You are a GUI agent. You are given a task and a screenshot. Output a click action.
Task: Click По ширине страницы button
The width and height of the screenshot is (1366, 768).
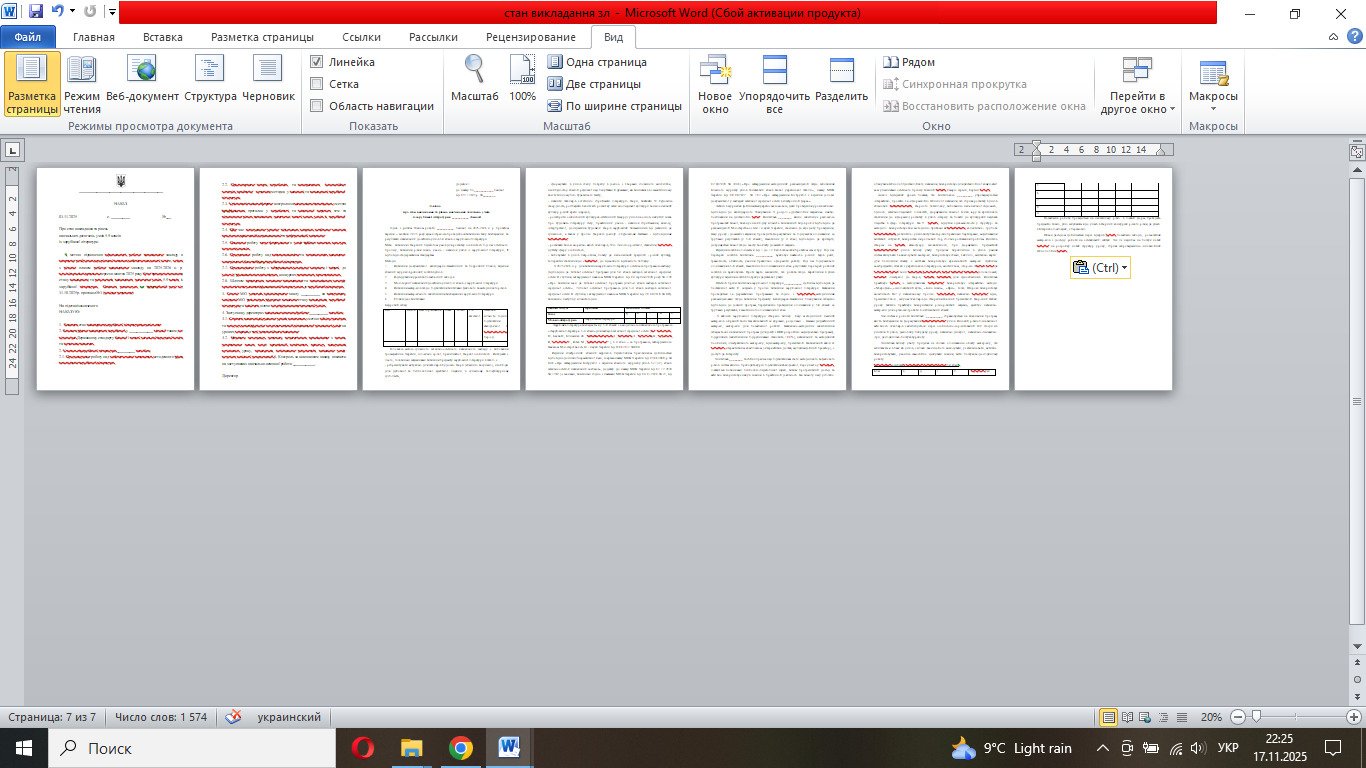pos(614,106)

══════════

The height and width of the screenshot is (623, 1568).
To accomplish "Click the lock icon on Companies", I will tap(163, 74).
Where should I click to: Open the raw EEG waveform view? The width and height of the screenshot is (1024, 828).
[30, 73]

══════════

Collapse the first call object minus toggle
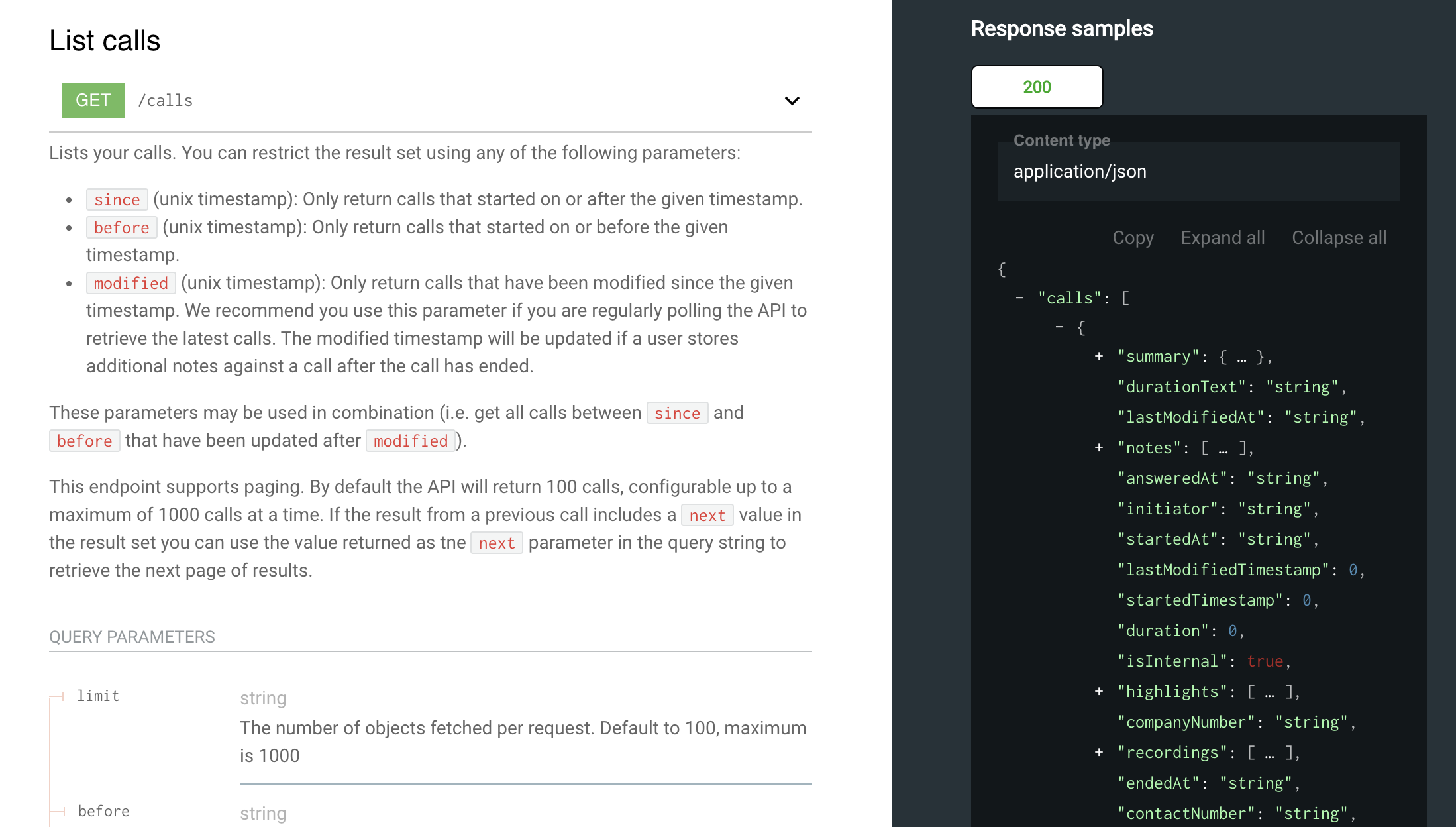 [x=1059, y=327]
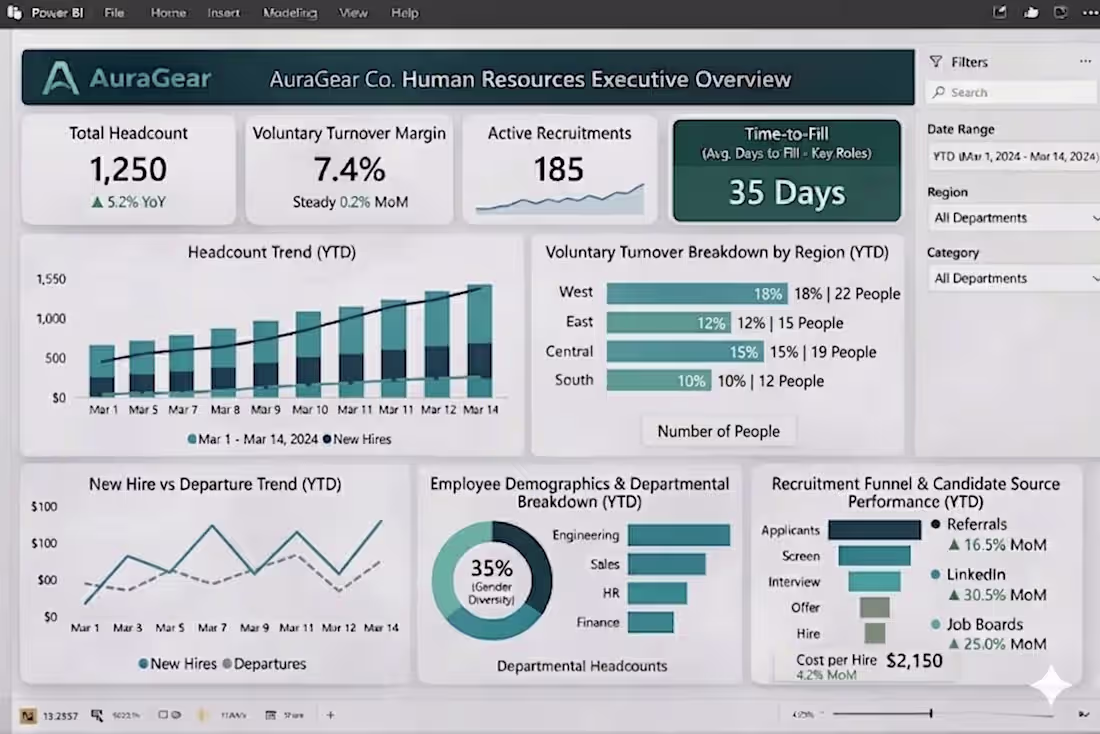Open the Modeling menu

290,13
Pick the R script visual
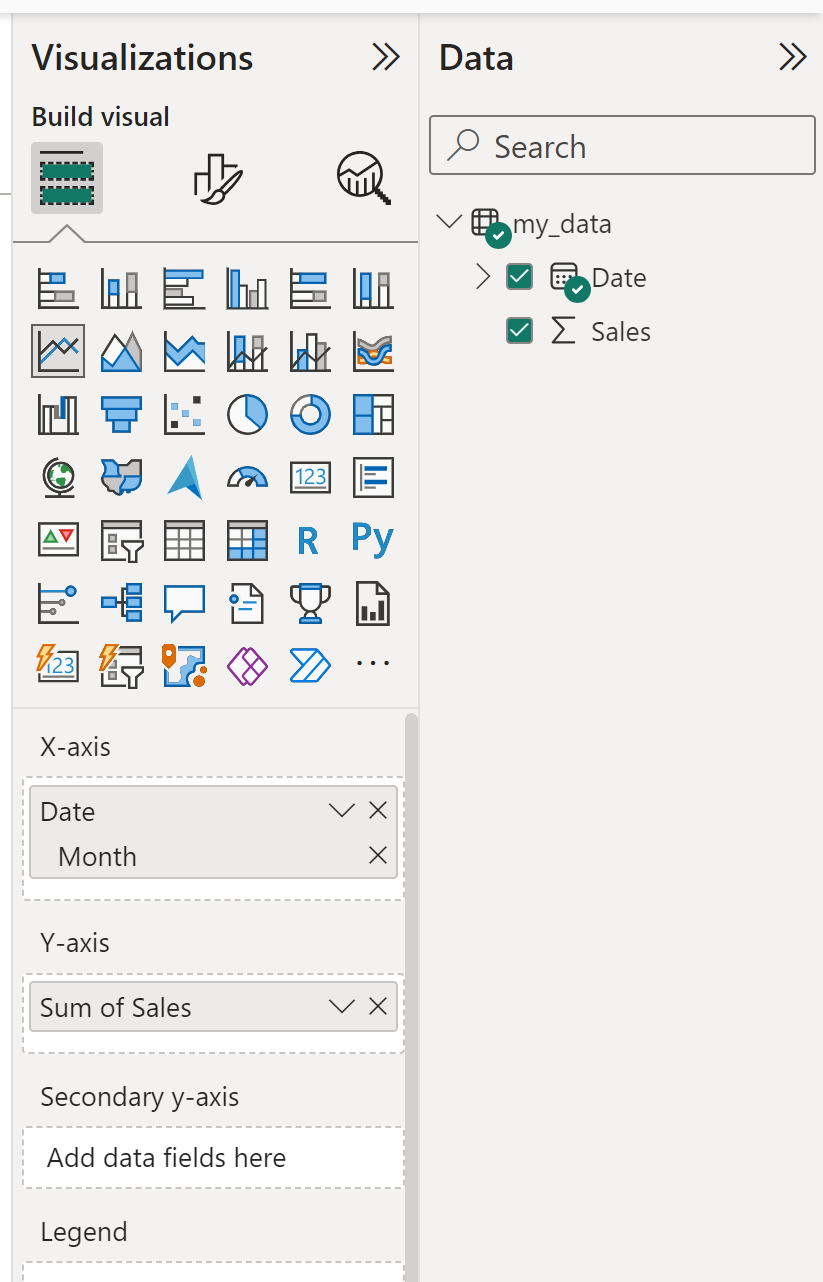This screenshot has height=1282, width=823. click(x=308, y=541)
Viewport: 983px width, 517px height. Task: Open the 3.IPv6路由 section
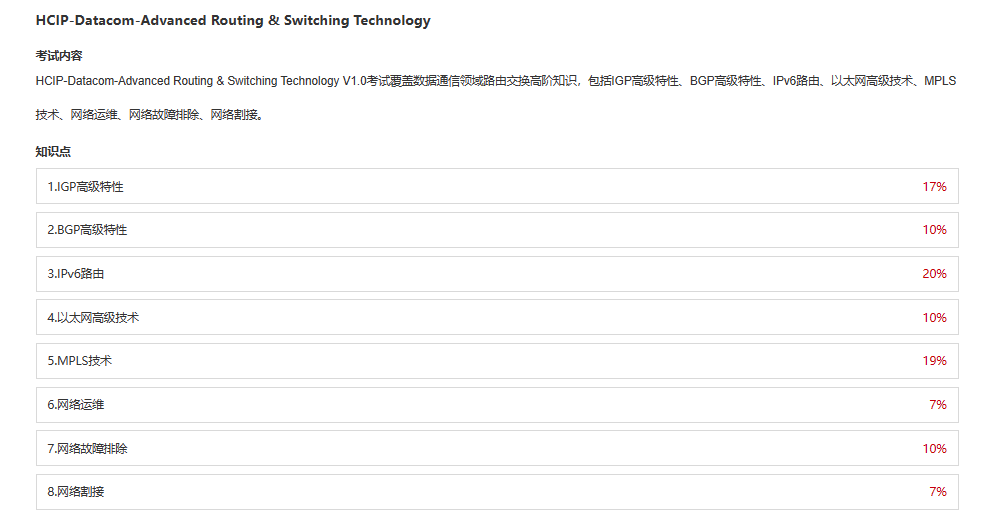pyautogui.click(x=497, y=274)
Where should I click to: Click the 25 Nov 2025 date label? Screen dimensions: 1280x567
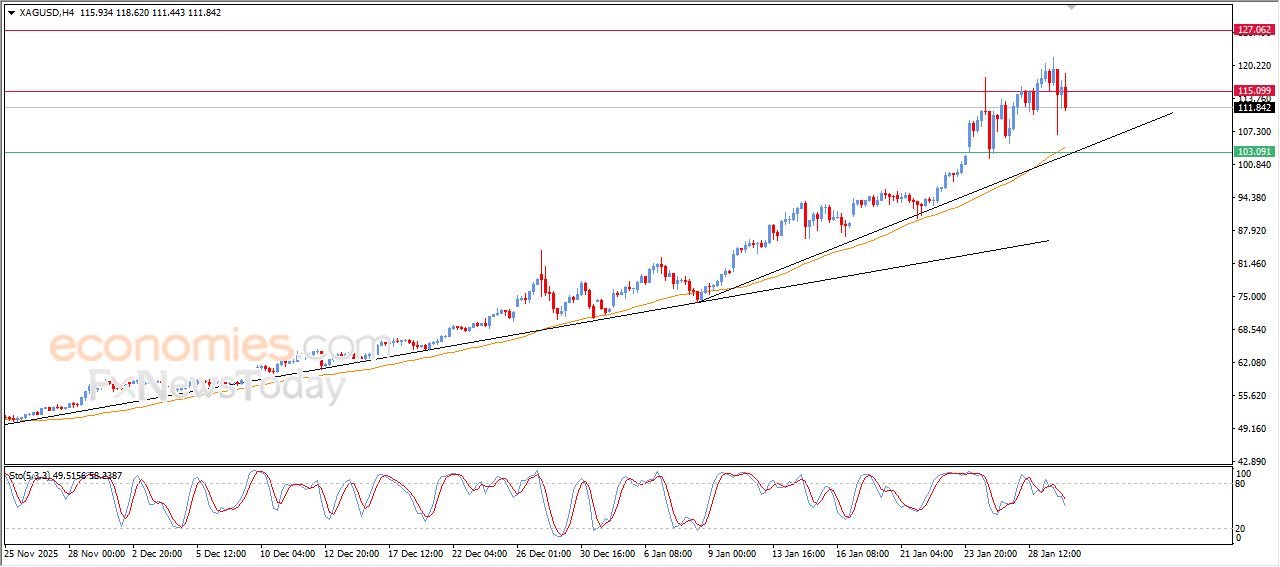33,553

══════════

What you have to do:
Please write out the part of the material that opens with the line containing "Collapse the first call object minus toggle" and closes with the line containing "pyautogui.click(x=497, y=274)", including both of those lines. Leave the pictures out of your answer.

The output:
Collapse the first call object minus toggle
 [x=1059, y=327]
Open the Modeling menu

290,13
Pick the R script visual
This screenshot has height=1282, width=823. click(x=308, y=541)
Viewport: 983px width, 517px height. Task: Open the 3.IPv6路由 section
pyautogui.click(x=497, y=274)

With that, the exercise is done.